The complex exponential form \(\psi(x,t) = Ae^{i(kx - \omega t)}\) also satisfies the wave equation with the same dispersion relation \(\omega = vk\).

Derivation: Verify \(e^{i(kx - \omega t)}\) satisfies the wave equation

Start with the complex exponential form:

\[\psi(x,t) = Ae^{i(kx - \omega t)}\]

Step 1: Compute spatial derivatives

\[\frac{\partial \psi}{\partial x} = Aike^{i(kx - \omega t)} = ik\psi\]

\[\frac{\partial^2 \psi}{\partial x^2} = i^2k^2\psi = -k^2\psi\]

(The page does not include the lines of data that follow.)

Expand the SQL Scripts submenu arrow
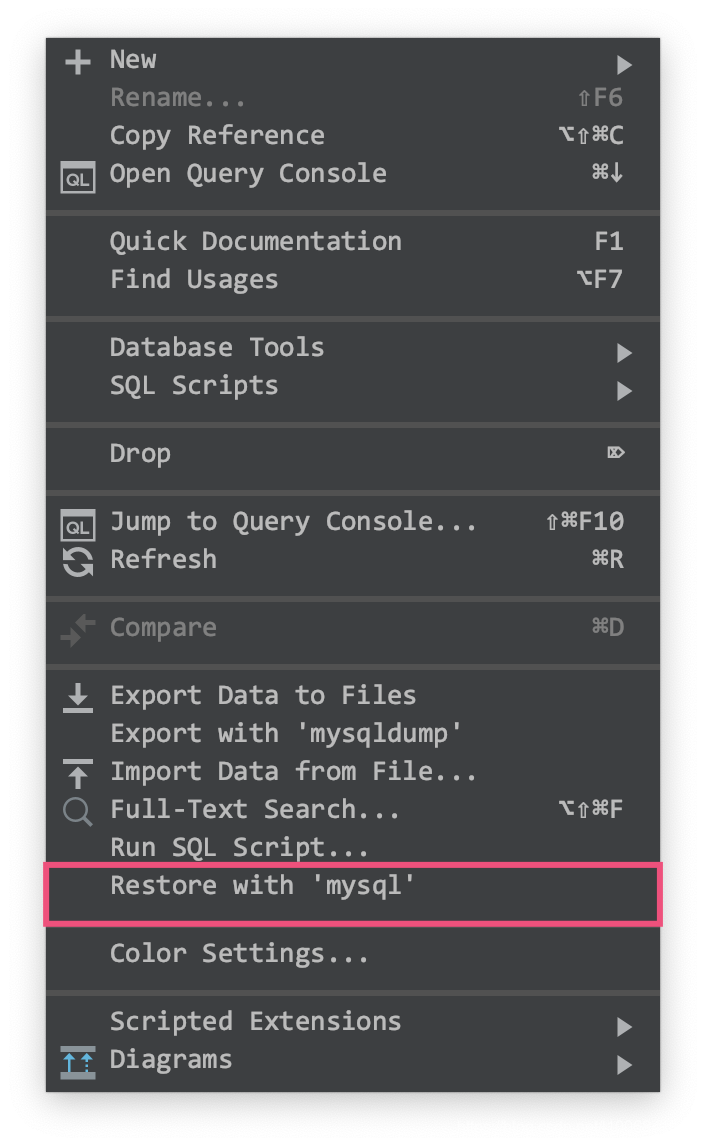coord(624,390)
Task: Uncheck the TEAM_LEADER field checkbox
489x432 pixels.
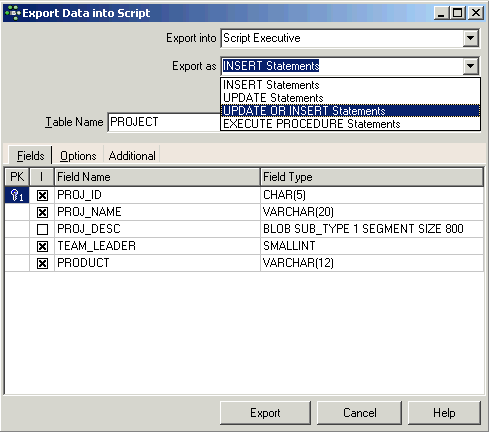Action: click(42, 246)

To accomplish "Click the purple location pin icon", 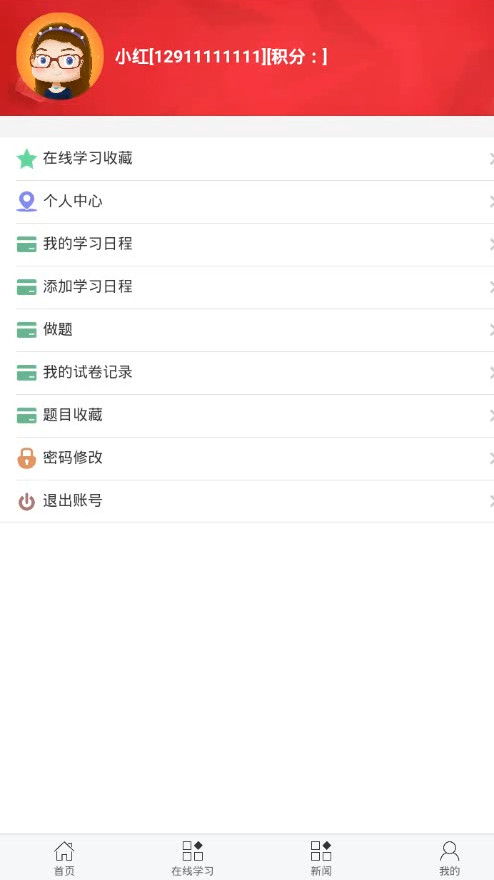I will click(x=26, y=201).
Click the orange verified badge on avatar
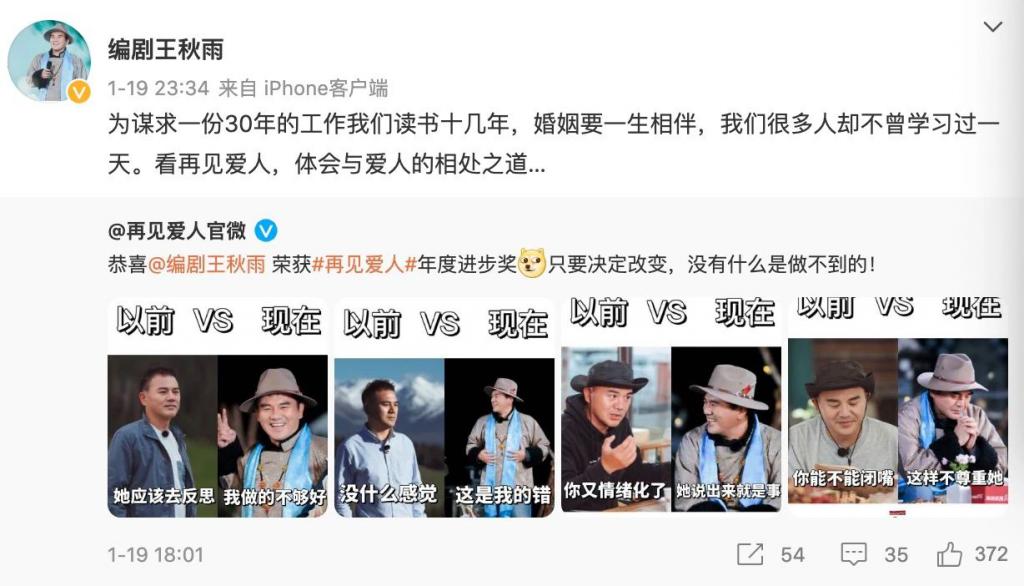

Step 2: Compute temporal derivatives

\[\frac{\partial \psi}{\partial t} = -Ai\omega e^{i(kx - \omega t)} = -i\omega\psi\]

\[\frac{\partial^2 \psi}{\partial t^2} = (-i\omega)^2\psi = -\omega^2\psi\]

Step 3: Substitute into wave equation

\[-k^2\psi = \frac{1}{v^2}(-\omega^2\psi)\]

\[k^2 = \frac{\omega^2}{v^2}\]

Conclusion: \(e^{i(kx - \omega t)}\) satisfies the wave equation with dispersion relation \(\omega = vk\).

Why does the exponential form work mathematically?

Using Euler’s formula: \(e^{i(kx - \omega t)} = \cos(kx - \omega t) + i\sin(kx - \omega t)\). The wave equation is linear (no terms like \(\psi^2\) or \(\psi^3\)), so if \(\cos(kx - \omega t)\) and \(\sin(kx - \omega t)\) are both solutions, their linear combination is also a solution. The complex exponential is just the compact form of this combination.

Derivation: Verify Euler form \(\cos + i\sin\) satisfies the wave equation

\[\psi(x,t) = Ae^{i(kx - \omega t)} = A[\cos(kx - \omega t) + i\sin(kx - \omega t)]\]

Let’s verify this form satisfies the wave equation by computing derivatives of the Euler form directly.

Spatial derivatives of Euler form:

\[\frac{\partial \psi}{\partial x} = A[-k\sin(kx - \omega t) + ik\cos(kx - \omega t)]\]

\[\frac{\partial^2 \psi}{\partial x^2} = A[-k^2\cos(kx - \omega t) - ik^2\sin(kx - \omega t)] = -k^2\psi\]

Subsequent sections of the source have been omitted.